— Start GIVEN ENTRIES —
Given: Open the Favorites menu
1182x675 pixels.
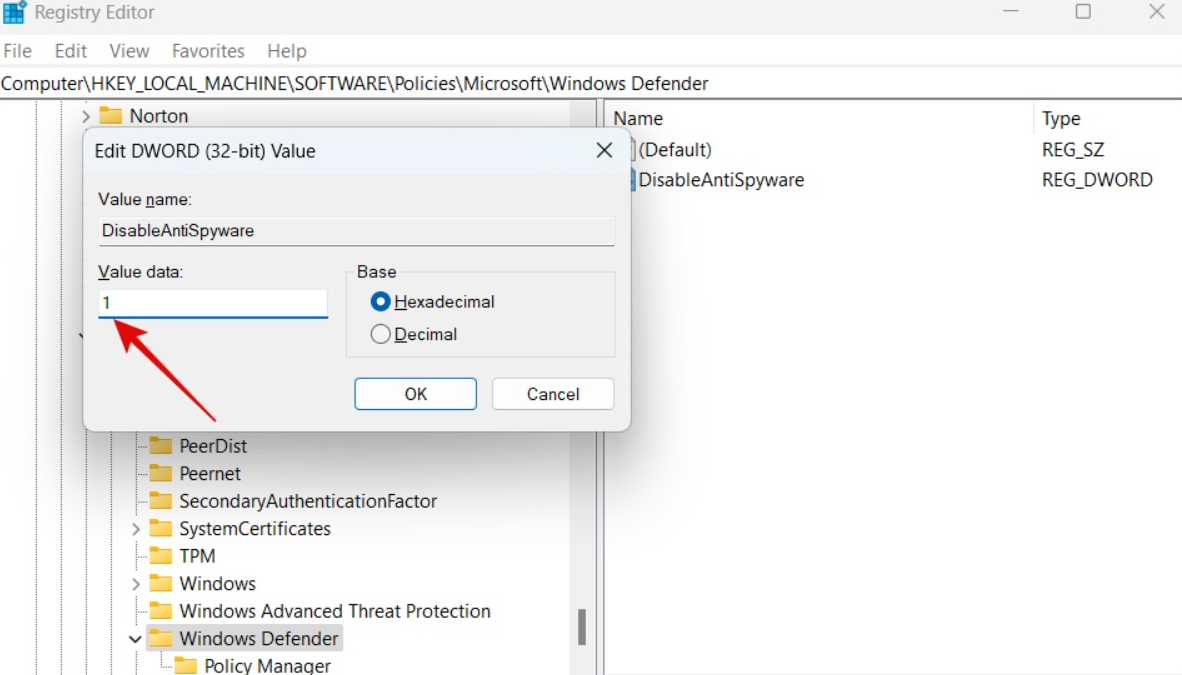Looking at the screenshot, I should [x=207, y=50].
— End GIVEN ENTRIES —
— Start GIVEN ENTRIES —
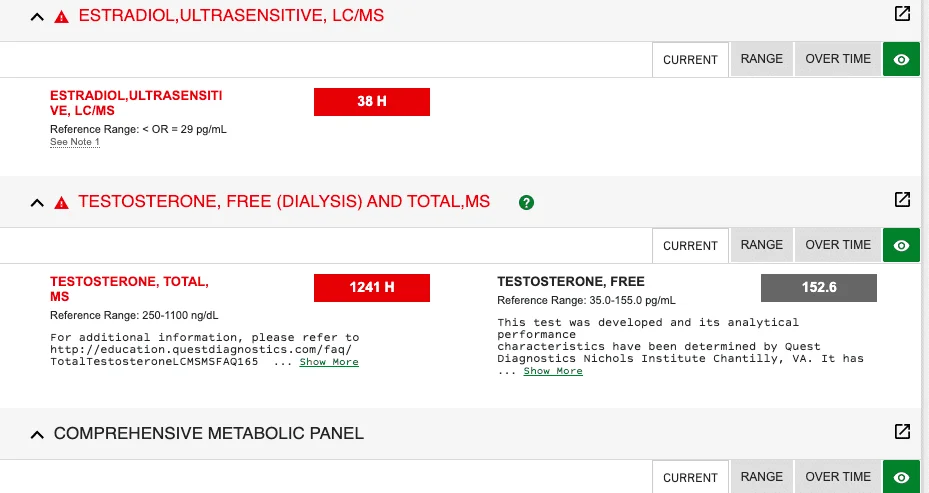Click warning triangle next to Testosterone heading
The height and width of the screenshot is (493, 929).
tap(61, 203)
— End GIVEN ENTRIES —
» **EXERCISE PROMPT**
Copy the part that opens with the line containing "Click warning triangle" and closes with the line containing "tap(61, 203)", keeping the wording of every line the same. Leave the pictures out of your copy.

» **WORKED SOLUTION**
Click warning triangle next to Testosterone heading
The height and width of the screenshot is (493, 929).
tap(61, 203)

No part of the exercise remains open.